In most cases, no exact mintage figures have survived, but a fair estimate for a small hyper-local issuer like Henry Hunt of Sussex would probably be in the few hundreds.
Middleweight issuers, like the Workhouses and Counties and Cities themselves, were granted Royal Licenses and had to meet certain weight specifications and stay under production ceilings ordered by the Crown...well, by the government.
The really large issuers of silver tokens, such as the Bank of England and the Channel Islands, kept meticulous mintage records. When the Regal coinage kicked back in and those entities were forced to eventually withdraw and redeem the token issues, similarly meticulous data were assembled on their melting numbers.
Jersey's a good example, as The Royal Mint's records have been preserved, showing that in 1813 and 1814 they struck a total of 38,739 18d tokens and 71,104 3/- tokens with a nominal value of £13,571/0/6. (Cribbed from Harold Fears at his excellent website jerseycoins.com.)

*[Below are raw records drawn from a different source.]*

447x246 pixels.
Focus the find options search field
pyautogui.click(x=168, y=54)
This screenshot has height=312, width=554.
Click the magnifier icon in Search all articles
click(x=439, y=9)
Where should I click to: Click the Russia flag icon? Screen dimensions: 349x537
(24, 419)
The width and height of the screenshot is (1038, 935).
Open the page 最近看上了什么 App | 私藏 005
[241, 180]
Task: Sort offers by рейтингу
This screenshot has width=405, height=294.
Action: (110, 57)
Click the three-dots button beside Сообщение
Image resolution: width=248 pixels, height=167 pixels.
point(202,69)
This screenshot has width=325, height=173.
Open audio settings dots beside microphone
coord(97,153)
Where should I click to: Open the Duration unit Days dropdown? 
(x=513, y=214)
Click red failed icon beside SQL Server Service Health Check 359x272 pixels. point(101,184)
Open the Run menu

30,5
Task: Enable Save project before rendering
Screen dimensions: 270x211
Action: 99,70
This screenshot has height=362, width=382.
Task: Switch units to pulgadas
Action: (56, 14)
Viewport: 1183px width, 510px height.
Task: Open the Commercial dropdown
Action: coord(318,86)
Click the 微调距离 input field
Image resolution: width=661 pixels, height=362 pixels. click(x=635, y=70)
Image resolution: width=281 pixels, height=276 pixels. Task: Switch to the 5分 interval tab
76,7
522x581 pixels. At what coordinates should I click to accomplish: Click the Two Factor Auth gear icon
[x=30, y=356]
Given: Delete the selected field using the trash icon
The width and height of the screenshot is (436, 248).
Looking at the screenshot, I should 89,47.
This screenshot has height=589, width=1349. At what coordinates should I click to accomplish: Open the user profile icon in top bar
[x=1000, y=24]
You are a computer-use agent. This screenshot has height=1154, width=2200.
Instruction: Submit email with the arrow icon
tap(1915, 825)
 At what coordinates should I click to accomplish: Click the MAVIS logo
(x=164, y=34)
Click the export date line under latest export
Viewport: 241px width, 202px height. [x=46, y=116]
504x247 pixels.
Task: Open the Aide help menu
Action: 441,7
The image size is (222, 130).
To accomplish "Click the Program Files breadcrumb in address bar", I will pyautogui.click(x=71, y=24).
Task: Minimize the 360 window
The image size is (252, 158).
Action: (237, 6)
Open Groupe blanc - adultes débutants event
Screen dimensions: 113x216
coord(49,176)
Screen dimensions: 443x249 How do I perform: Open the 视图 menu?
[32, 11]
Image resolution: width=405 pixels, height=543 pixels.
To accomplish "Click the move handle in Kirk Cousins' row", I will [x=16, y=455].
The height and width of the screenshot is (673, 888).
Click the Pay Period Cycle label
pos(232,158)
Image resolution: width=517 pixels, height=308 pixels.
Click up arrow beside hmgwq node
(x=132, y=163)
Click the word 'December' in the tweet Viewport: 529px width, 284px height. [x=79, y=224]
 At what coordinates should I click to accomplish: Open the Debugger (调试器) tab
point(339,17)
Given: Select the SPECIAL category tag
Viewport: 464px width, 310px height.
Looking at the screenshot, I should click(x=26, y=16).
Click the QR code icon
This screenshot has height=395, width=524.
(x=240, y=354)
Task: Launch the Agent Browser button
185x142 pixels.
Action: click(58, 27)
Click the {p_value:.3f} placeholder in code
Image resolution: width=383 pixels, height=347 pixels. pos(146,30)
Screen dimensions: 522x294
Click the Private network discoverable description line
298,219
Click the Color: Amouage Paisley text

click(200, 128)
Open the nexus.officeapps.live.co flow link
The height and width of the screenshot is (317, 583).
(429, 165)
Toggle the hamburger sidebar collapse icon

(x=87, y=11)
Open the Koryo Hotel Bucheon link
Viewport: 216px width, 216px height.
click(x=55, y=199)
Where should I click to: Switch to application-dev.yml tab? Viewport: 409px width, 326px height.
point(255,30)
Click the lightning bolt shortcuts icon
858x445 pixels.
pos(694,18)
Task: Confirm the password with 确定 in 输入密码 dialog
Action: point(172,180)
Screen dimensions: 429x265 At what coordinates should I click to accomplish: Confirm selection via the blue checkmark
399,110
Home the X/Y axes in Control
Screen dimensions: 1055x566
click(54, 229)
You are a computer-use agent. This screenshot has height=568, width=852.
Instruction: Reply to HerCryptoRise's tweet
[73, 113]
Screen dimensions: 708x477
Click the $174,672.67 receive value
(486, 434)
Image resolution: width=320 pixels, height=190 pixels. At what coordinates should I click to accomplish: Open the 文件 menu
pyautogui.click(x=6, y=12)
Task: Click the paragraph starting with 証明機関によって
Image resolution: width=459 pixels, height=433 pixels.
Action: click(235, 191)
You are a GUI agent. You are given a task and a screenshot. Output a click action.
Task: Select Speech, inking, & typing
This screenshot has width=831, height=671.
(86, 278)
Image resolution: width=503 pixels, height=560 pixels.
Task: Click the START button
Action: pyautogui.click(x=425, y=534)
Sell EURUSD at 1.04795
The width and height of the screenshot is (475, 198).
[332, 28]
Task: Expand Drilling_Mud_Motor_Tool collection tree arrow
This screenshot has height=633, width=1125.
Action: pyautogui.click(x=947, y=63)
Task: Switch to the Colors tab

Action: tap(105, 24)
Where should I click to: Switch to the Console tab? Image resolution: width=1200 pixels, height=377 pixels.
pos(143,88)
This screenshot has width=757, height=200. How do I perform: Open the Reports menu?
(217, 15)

As for current survivors, I ran some pretty thorough searches of auction archives with all the usual suspects (DNW, Spink, Noble, Baldwin's, and Heritage) and found that no more than ten of my Rowfant shilling have changed hands since 1998. That fits nicely with the "RR" scarcity rating assigned by both Davis and Dalton, which indicates "Very Rare." Census reports at NCG and PCGS both turn up zero.